The April 2009 challenge is hosted by Jenny from Jenny Bakes. She has chosen Abbey’s Infamous Cheesecake as the challenge.
Funnily enough, the April 2008 challenge was also Cheesecake…cheesecake pops! This month we had pretty much free reign to do what we liked with the cake: savoury, sweet, fruity, decadent etc…yum, have I mentioned I love cheesecake? I decided to take it in the sweet and fruity direction, however I still have mini Camembert cheesecakes with frizzled prosciutto as a savoury creation for the next time I need to bring an appy somewhere! (even served warm they sound delish!).
Back to the challenge at hand. As I mentioned over the Easter weekend, I was charged with a dessert. What better way to use the Daring Bakers Cheesecake – less in the house for the two of us! I was trying to think of pastel colours, came up with pink, yellow and green. Wanting to use my mini cheesecake pan, I thought this would work out wonderfully.
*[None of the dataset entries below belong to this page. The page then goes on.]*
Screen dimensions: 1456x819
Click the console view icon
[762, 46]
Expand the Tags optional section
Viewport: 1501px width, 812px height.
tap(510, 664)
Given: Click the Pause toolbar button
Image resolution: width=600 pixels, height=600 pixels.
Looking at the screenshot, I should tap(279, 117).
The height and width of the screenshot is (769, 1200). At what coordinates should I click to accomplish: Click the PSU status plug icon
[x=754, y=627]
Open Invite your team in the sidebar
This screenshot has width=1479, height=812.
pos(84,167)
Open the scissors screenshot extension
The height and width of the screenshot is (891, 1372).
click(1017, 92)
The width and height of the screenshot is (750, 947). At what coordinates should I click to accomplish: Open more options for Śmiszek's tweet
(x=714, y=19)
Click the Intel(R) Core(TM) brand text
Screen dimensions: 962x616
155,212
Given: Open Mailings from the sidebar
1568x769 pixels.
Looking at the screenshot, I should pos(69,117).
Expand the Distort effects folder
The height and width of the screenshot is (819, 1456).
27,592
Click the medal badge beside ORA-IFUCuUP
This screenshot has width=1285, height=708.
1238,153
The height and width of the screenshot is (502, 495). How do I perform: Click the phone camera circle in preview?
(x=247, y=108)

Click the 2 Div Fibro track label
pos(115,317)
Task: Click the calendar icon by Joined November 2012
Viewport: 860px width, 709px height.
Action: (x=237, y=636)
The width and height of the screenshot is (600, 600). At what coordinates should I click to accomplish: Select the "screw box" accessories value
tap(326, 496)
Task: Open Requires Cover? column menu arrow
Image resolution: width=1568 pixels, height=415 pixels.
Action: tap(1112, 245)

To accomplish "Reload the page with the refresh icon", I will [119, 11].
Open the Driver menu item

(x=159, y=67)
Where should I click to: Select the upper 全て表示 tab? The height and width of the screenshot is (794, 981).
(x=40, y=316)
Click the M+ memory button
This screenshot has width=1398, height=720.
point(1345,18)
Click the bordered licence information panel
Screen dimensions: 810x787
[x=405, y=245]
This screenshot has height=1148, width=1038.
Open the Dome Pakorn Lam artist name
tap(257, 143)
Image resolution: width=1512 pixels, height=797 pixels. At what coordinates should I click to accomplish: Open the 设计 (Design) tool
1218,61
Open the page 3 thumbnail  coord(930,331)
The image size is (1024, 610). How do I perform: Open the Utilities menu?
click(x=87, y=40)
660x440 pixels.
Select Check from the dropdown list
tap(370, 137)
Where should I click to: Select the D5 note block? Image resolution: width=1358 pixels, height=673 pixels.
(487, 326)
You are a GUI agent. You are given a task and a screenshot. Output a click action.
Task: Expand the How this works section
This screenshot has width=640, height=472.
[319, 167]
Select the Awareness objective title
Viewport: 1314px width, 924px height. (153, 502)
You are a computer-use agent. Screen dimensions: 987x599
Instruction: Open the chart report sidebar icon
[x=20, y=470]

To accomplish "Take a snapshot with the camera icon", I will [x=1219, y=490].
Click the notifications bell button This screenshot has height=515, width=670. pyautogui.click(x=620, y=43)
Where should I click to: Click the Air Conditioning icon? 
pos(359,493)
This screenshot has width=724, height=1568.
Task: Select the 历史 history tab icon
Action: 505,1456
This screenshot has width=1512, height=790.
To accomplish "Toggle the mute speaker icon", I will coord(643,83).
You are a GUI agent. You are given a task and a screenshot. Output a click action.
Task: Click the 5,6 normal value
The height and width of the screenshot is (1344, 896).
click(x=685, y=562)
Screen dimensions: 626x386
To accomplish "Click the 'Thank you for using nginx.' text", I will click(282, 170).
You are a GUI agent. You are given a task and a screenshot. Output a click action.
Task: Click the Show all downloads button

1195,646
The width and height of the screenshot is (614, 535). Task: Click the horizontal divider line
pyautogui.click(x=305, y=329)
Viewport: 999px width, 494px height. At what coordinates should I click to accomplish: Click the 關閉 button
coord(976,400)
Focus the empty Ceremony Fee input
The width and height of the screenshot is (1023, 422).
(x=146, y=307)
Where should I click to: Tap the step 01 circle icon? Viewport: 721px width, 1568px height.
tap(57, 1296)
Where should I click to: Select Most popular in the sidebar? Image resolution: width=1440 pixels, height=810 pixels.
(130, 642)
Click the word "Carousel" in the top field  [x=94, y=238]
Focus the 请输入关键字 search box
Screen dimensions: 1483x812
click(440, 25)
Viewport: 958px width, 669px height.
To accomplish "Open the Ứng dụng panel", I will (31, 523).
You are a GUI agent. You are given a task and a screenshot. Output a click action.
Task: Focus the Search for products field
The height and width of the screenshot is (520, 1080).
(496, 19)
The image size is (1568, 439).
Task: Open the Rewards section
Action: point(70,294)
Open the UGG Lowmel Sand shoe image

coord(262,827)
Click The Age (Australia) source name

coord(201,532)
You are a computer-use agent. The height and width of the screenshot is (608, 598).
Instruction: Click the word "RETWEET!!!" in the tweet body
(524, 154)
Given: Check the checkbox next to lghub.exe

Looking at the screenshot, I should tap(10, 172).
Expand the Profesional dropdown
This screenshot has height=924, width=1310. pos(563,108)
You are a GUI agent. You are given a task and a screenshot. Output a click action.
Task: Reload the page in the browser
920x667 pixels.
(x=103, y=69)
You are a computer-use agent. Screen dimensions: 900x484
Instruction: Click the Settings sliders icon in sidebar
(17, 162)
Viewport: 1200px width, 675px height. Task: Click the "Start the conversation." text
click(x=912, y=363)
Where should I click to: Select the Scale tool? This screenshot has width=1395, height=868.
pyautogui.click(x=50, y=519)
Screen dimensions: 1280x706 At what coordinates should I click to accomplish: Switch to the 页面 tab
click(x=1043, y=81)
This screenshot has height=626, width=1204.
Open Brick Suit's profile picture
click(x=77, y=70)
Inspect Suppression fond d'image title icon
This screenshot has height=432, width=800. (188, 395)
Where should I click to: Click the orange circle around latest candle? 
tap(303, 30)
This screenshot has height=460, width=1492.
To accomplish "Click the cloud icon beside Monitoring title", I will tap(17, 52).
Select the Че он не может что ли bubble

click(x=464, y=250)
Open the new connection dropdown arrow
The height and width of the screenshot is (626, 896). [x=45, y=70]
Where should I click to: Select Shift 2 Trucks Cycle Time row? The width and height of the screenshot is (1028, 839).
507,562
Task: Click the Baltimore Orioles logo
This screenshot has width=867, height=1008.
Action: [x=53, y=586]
From there I matched up fruit combos. The colours however didn’t come out as vibrant as I had wanted, but I didn’t want to use food colouring, so alas, they all kind of look the same. The combinations were:
- Pink = cherry
- Green = lime and vanilla
- Yellow = coconut and pineapple
The recipe below made 12 mini cheesecakes (2 inches or so), 4 of each flavour and a 6 inch cake, layerd flavours…starting with cherry, then lime, finally pineapple.
I topped the cheesecakes with whipped cream, and the little marshmallow bunnies I posted a few weeks back, a little coloured sugar and little Easter eggs. Simple. What it needed though was some sort of sauce, so I whipped up a pineapple/cherry coulis.
2 cups / 180 g graham cracker crumbs
1 stick / 4 oz butter, melted
2 tbsp. / 24 g sugar
1 tsp. vanilla extract
3 sticks of cream cheese, 8 oz each (total of 24 oz) room temperature
1 cup / 210 g sugar
3 large eggs
1 cup / 8 oz heavy cream
1 tbsp. lemon juice
1 tbsp. vanilla extract (or the innards of a vanilla bean)
1 tbsp liqueur, optional, but choose what will work well with your cheesecake
- Preheat oven to 350 degrees F (Gas Mark 4 = 180C = Moderate heat). Begin to boil a large pot of water for the water bath.
- Mix together the crust ingredients and press into your preferred pan. You can press the crust just into the bottom, or up the sides of the pan too – baker’s choice. Set crust aside.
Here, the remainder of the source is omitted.